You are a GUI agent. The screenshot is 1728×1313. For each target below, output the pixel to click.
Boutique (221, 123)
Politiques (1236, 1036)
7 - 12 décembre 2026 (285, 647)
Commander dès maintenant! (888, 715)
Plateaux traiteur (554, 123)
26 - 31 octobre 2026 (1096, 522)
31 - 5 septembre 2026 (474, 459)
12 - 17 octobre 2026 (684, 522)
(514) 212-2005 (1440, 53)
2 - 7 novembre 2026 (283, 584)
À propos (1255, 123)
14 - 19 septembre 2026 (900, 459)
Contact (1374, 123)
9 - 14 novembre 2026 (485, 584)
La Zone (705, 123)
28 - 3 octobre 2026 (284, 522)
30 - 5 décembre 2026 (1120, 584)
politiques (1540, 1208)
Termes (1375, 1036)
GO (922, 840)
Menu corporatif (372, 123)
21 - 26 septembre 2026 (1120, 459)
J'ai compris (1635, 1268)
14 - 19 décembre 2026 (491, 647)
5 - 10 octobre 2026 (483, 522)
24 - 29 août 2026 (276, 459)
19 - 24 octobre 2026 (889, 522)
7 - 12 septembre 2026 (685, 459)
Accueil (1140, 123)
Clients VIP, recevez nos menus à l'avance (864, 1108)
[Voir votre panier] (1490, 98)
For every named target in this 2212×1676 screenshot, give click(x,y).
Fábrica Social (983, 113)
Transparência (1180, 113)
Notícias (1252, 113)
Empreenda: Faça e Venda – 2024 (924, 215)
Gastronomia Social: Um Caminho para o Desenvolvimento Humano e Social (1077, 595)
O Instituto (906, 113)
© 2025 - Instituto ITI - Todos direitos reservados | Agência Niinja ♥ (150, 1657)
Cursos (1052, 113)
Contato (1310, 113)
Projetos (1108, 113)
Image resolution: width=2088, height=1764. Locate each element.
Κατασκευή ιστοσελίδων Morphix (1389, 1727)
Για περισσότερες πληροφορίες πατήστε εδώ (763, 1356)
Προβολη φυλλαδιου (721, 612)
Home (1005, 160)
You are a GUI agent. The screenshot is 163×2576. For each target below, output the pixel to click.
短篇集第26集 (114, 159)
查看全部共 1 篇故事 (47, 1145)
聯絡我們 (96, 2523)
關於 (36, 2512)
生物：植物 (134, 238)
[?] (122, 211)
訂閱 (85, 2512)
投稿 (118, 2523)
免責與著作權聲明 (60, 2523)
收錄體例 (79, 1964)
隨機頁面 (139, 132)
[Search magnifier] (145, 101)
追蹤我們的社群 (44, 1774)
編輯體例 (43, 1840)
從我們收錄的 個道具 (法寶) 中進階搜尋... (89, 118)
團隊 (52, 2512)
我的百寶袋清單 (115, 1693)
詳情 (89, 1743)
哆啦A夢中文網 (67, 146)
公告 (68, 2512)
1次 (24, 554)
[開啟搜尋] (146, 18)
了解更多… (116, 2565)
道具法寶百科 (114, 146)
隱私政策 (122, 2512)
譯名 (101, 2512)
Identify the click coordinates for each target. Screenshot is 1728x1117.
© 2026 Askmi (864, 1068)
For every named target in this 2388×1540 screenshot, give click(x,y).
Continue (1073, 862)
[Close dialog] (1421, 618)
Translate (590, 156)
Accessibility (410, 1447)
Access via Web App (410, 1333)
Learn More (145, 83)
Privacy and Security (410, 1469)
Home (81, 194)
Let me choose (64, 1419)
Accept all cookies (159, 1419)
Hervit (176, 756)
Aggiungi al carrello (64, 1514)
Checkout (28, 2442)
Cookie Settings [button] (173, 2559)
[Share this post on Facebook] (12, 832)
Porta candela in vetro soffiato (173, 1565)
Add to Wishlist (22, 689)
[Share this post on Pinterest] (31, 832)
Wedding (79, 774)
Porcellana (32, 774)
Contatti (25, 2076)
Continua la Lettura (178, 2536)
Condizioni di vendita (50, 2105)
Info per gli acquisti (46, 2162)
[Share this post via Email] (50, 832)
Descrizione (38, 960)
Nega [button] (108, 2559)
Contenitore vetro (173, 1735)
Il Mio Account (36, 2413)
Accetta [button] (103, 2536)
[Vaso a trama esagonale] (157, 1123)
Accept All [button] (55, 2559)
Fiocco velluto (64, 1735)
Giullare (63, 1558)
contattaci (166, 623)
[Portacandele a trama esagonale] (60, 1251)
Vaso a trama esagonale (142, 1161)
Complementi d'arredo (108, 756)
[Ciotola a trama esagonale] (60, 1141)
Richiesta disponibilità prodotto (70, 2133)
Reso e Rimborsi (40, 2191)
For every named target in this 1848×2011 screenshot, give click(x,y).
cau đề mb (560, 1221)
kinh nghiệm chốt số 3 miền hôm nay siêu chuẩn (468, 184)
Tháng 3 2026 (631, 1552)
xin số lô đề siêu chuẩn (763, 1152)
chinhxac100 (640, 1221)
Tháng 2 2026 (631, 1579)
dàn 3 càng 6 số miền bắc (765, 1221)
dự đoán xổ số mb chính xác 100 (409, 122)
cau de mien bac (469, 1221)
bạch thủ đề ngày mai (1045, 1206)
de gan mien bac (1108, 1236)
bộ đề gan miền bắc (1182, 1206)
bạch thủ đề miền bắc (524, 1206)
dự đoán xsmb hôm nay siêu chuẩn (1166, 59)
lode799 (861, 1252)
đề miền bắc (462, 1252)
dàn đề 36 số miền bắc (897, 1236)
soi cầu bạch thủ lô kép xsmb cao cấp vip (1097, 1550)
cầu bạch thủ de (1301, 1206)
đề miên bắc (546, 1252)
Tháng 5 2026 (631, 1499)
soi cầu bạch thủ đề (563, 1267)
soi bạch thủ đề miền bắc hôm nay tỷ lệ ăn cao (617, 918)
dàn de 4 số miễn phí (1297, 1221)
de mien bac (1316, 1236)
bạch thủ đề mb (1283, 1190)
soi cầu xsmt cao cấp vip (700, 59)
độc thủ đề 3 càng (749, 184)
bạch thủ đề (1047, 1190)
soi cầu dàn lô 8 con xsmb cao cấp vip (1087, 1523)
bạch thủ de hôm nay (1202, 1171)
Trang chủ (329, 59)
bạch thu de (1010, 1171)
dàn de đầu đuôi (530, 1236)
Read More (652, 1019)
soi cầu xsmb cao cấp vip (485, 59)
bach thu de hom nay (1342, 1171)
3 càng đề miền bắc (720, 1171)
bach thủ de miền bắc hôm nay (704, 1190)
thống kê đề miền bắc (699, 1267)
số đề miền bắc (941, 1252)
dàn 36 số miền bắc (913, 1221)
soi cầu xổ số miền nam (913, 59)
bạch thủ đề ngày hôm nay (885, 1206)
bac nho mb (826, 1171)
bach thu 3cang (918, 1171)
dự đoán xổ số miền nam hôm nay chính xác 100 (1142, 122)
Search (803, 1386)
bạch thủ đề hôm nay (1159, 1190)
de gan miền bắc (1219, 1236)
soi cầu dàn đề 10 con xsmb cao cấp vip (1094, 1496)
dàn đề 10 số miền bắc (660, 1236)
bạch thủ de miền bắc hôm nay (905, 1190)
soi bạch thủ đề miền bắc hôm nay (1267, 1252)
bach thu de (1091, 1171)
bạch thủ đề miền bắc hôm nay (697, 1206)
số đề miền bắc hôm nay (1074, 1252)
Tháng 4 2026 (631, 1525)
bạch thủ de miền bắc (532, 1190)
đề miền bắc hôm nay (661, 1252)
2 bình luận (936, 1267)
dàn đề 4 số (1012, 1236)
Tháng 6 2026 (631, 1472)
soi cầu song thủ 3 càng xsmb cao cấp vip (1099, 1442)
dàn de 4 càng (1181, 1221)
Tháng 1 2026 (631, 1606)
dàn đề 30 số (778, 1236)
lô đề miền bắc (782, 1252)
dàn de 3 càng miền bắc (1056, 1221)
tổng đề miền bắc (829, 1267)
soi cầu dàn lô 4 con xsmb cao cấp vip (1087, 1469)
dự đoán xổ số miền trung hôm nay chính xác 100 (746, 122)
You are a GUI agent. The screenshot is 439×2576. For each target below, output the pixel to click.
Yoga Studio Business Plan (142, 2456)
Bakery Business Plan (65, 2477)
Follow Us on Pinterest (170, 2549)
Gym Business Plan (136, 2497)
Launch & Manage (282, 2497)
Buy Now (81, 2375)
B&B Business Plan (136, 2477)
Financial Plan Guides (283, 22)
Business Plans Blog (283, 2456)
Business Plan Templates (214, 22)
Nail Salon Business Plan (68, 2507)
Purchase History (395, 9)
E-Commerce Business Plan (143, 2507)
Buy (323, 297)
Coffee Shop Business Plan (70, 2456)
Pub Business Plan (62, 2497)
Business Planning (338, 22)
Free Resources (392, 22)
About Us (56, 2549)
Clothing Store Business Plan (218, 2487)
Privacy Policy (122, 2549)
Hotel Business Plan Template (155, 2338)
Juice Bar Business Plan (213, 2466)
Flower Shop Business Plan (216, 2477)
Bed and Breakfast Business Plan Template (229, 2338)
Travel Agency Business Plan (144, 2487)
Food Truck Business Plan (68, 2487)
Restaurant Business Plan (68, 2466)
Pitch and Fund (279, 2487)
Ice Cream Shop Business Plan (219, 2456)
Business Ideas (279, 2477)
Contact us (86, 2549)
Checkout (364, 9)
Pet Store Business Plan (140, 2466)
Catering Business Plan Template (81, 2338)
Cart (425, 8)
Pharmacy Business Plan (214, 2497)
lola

──────────────────────────────

Within the data above, the lines from the one with "soi cầu xsmb cao cấp vip (485, 59)" to the one with "bach thu 3cang (918, 1171)" must be repeated exactly; no other line belongs in the answer.

soi cầu xsmb cao cấp vip (485, 59)
bach thu de hom nay (1342, 1171)
3 càng đề miền bắc (720, 1171)
bach thủ de miền bắc hôm nay (704, 1190)
thống kê đề miền bắc (699, 1267)
số đề miền bắc (941, 1252)
dàn 36 số miền bắc (913, 1221)
soi cầu xổ số miền nam (913, 59)
bạch thủ đề ngày hôm nay (885, 1206)
bac nho mb (826, 1171)
bach thu 3cang (918, 1171)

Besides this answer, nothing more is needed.